Bagi saya, kecil kaitan antara merger GoTo dan kesejahteraan mitra. Yang kita dengar soal valuasi jumbo dan prospek megabisnis adalah ilusi yang jauh dari kepentingan kesejahteraan mereka. Begini argumennya. Lihat posisi ojol di hadapan negara dan pemodal.
Ojol adalah warga negara sekaligus pembayar pajak. Sebagai warga negara, berhak menuntut pemenuhan hak dasar sesuai konstitusi yakni mendapatkan pekerjaan dan penghidupan yang layak bagi kemanusiaan.
Di hadapan PT Aplikasi Karya Anak Bangsa (holding GoTo), mereka adalah MITRA. Hubungannya bukan seperti pekerja dan pemberi kerja yang dilindungi UU Ketenagakerjaan. Tapi mereka sekaligus adalah penopang pendapatan perusahaan (bagi hasil komisi) dan sebetulnya ‘pekerja inti’ karena tanpa mereka operasional perusahaan tidak berjalan.
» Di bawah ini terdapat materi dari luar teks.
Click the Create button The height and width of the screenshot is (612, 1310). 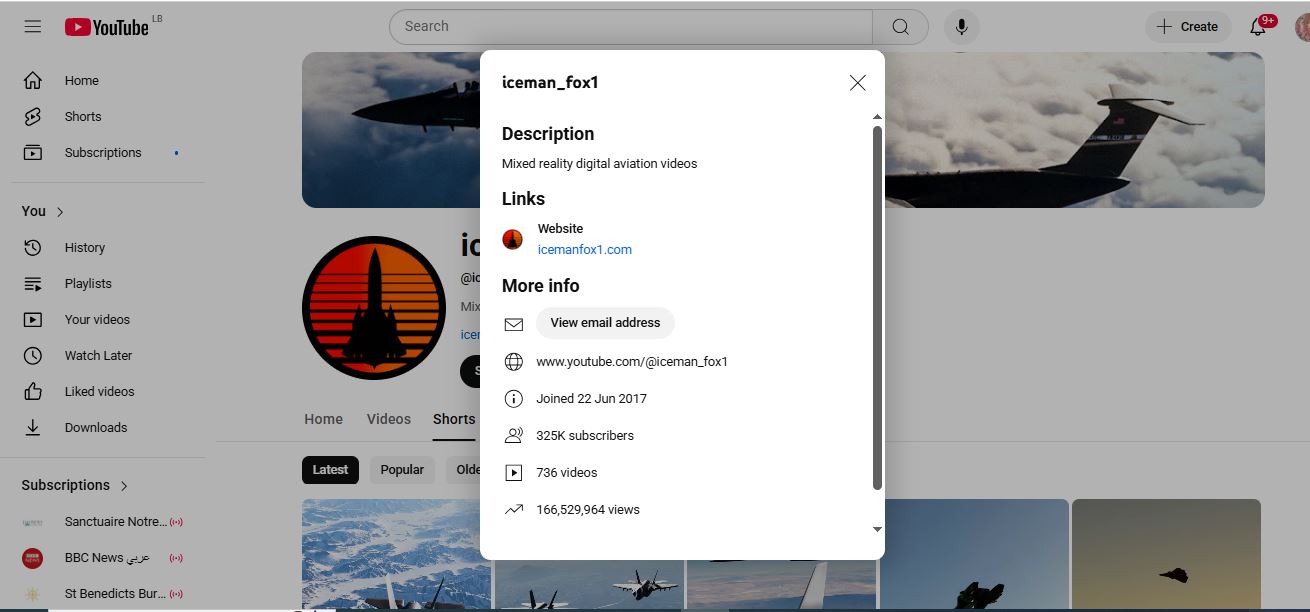click(x=1187, y=27)
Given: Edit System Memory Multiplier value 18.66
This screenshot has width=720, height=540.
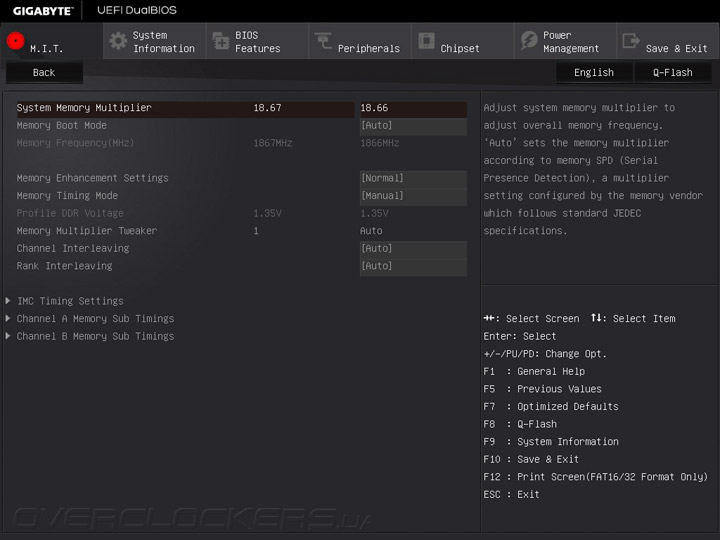Looking at the screenshot, I should click(413, 108).
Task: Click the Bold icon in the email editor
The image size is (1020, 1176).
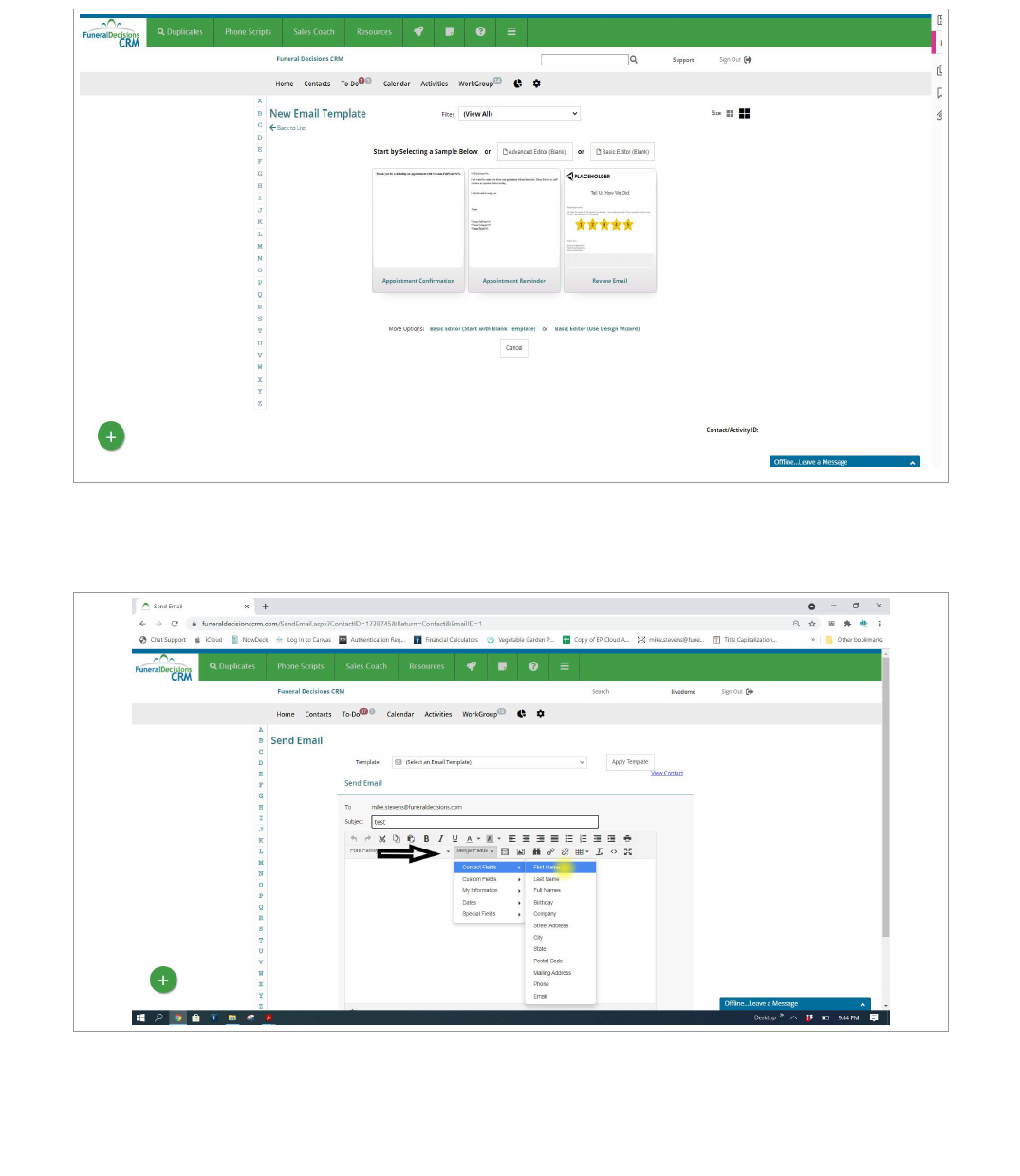Action: coord(426,839)
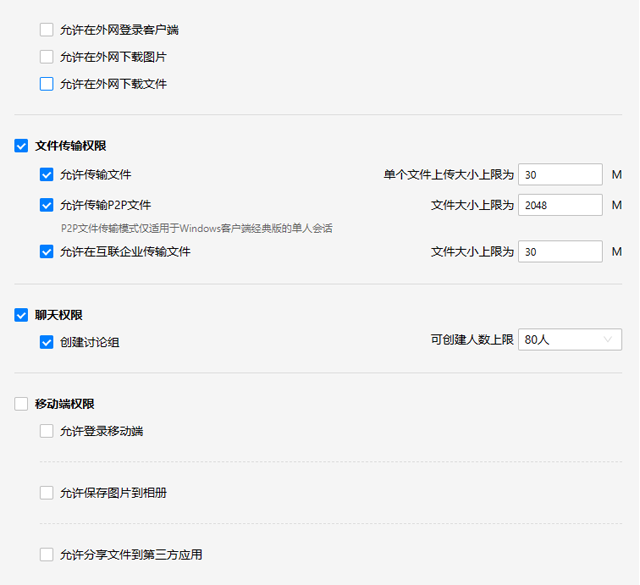The height and width of the screenshot is (585, 640).
Task: Toggle 允许传输P2P文件 checkbox
Action: [47, 205]
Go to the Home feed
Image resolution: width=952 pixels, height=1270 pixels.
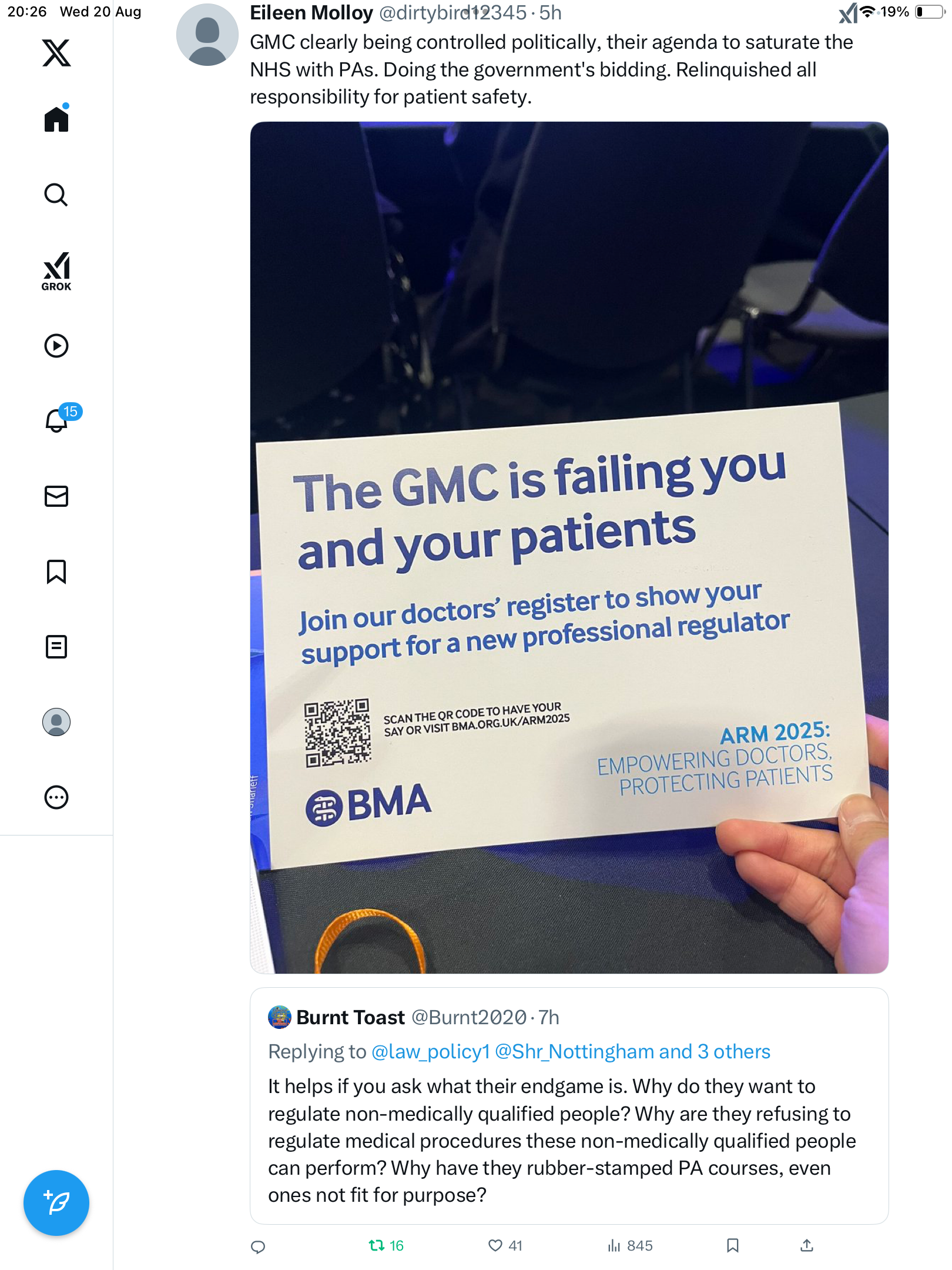56,119
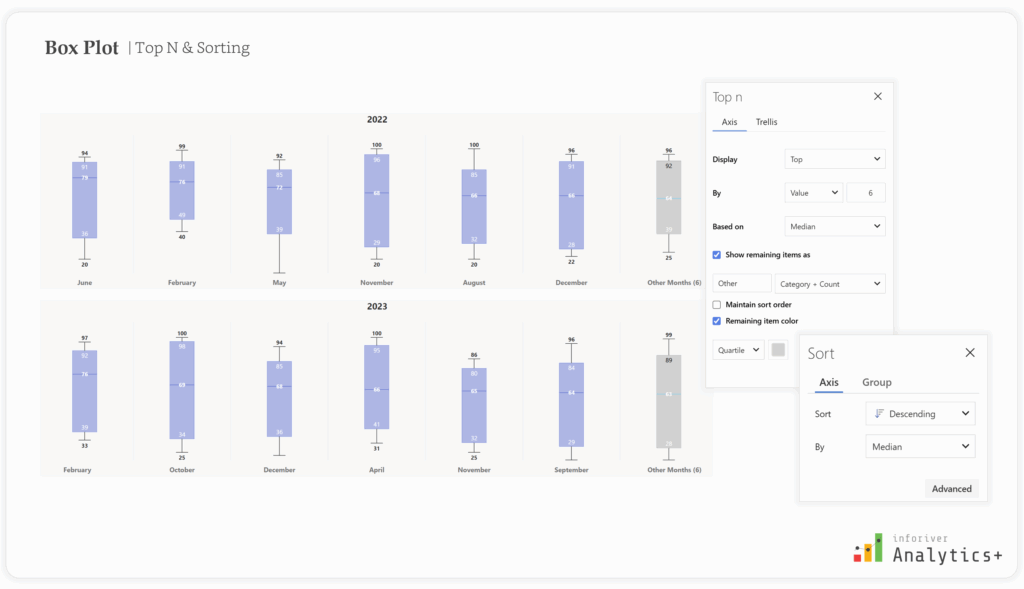Enable Maintain sort order
Viewport: 1024px width, 589px height.
click(716, 304)
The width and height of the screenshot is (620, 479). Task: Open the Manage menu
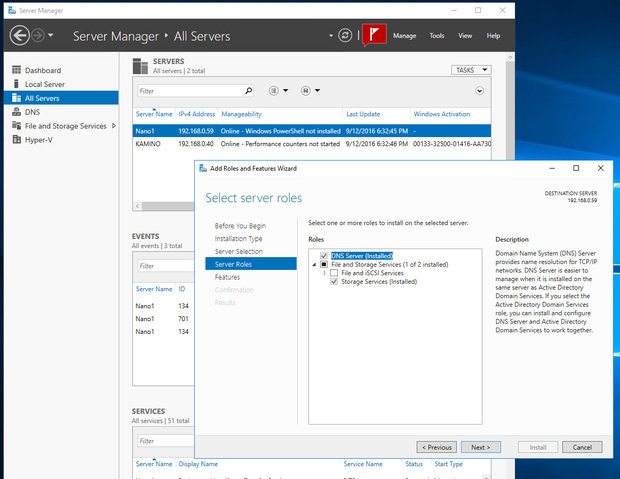coord(404,36)
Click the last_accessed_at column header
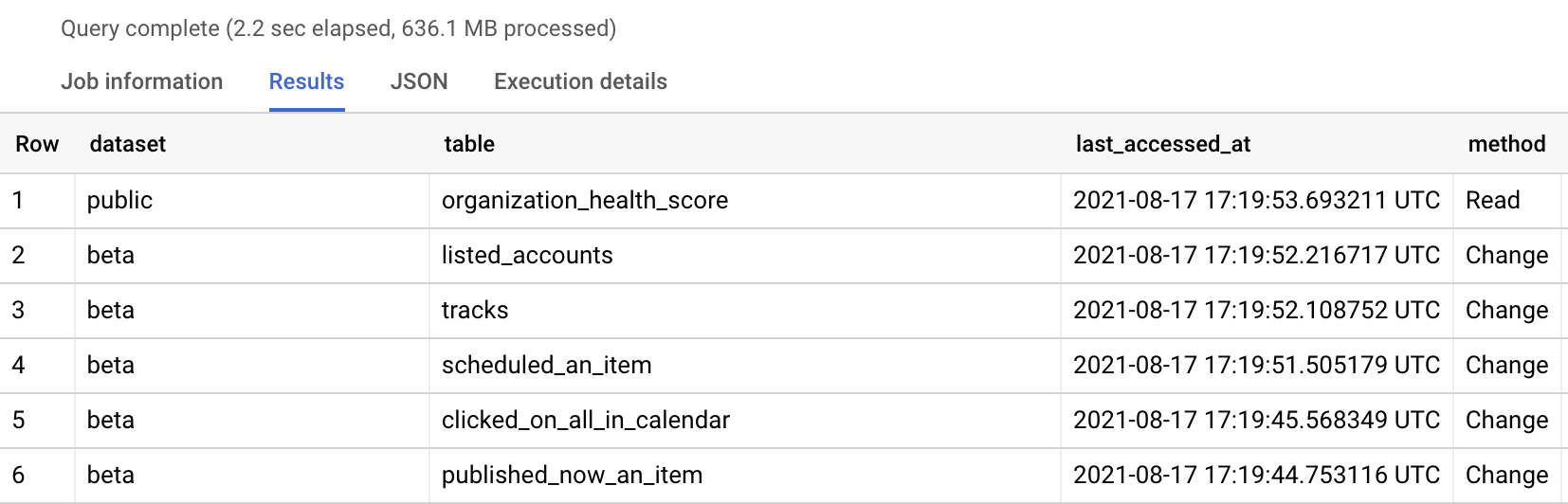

Di hadapan PT Astra International Tbk, yang merupakan salah satu pemegang saham GoTo, mereka adalah KONSUMEN/PEMBELI produk dan jasa perusahaan. Mereka pembeli unit kendaraan/otomotif, layanan keuangan (leasing), suku cadang, asuransi dsb. Astra menyuntik modal per 2020 ke GoTo sebesar Rp10,1 triliun lewat PT Asuransi Astra Buana dan Rp3,5 triliun lewat induk Astra. Jika total investasi Rp13,6 triliun itu dibagi harga kendaraan per unit rata-rata Rp10 juta maka perlu laku 1,36 juta unit. Kasarnya begitu. FYI. Jumlah mitra driver saat ini 2 juta orang.
Begitu juga di hadapan AIA Financial dan Sequis Life, mereka adalah PASAR bagi produk-produk asuransi.
Bagi Telkomsel (pemegang saham GoTo), mereka pembeli produk layanan data dan seluler.
Ini juga berlaku bagi UMKM (merchant). Mereka penopang pemasukan perusahaan melalui skema komisi aplikasi 20% + Rp1.000.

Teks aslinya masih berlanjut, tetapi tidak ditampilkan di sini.